### Set of tasks
• 1. In the Budi Utomo text, on what date did the society hold its first congress?
• 2. Reproduce the part of the Budi Utomo text that opens with the words containing "Political movement in" and closes with "Indonesian National Awakening.".
• 3. Carry on the Budi Utomo text from the point where it stops.

### Document text
--

Political movement in Dutch Indonesia

Budi Utomo (old spelling: Boedi Oetomo, meaning "Noble Endeavour") was an early native nationalist political society in the Dutch East Indies. The organization's founding in 1908 is considered instrumental to the beginning of the Indonesian National Awakening.

==History==
Budi Utomo is considered the first nationalist society in the Dutch East Indies. The founder of Budi Utomo was Wahidin Soedirohoesodo, a retired government doctor who felt that native intellectuals should improve public welfare through education and culture. The society held its first congress on 20 May 1908, a gathering of students at STOVIA, a medical school in Batavia (present-day Jakarta). The first leader was Soedirohoesodo, but at the organization's first major gathering in Yogyakarta in October 1908, he stepped aside for younger organizers.

The Dutch were tolerant of the rise and development of Indonesian nationalism. Budi Utomo did not have mass appeal, and they regarded the nationalist activities in the first decade of the 20th century as a natural outcome of the Ethical Policy, which emphasised the importance of looking after the welfare of the people.

--

### Study material
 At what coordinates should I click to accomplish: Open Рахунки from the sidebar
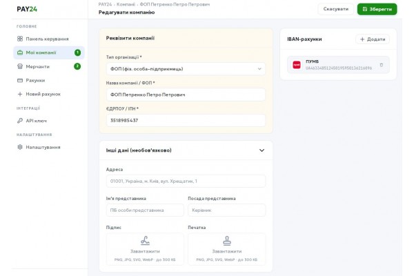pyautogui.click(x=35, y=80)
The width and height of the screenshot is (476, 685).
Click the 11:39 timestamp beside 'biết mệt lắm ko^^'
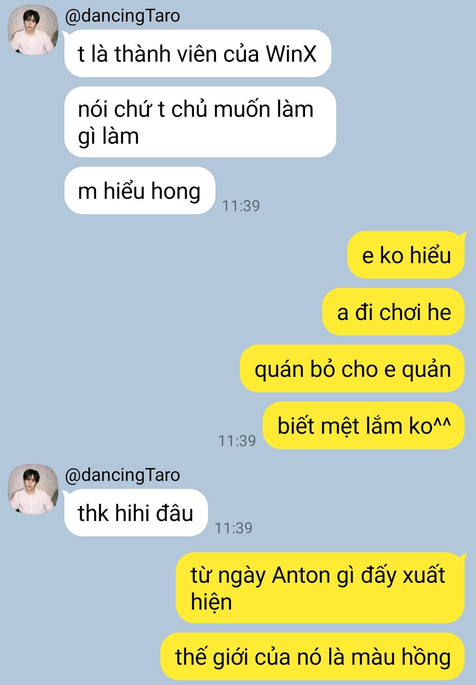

--

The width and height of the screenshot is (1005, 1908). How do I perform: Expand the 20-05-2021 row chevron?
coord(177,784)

--

### Outputs for the tasks
• 1. 20 May 1908

• 2.
Political movement in Dutch Indonesia

Budi Utomo (old spelling: Boedi Oetomo, meaning "Noble Endeavour") was an early native nationalist political society in the Dutch East Indies. The organization's founding in 1908 is considered instrumental to the beginning of the Indonesian National Awakening.

• 3.
The membership was an upper-class elite of natives, government officials, and intellectuals, confined very largely to Java and the Javanese. The furtherance of popular education became the main activity. A few branches expanded into native commerce and industry. Tjipto Mangoenkoesoemo, who would later find the more radical Indische Party, expanded the scope of the society to include more working classes and also the rest of the Indïes outside of Java. The organization enjoyed rapid growth; in 1910, the society had 10,000 members enrolled in 40 branches. At the same time, it received official recognition from the colonial government.

Budi Utomo's primary aim was at first not political. However, it gradually shifted toward political aims with representatives in the conservative Volksraad (the People's Council) and the provincial councils in Java. Budi Utomo officially dissolved in 1935. After its dissolution, some members joined the largest political party of the time, the moderate Greater Indonesian Party (Parindra). In keeping with the outlook of Budi Utomo, former members—whether in the Volksraad or Parindra—insisted on using the Indonesian language for all public statements.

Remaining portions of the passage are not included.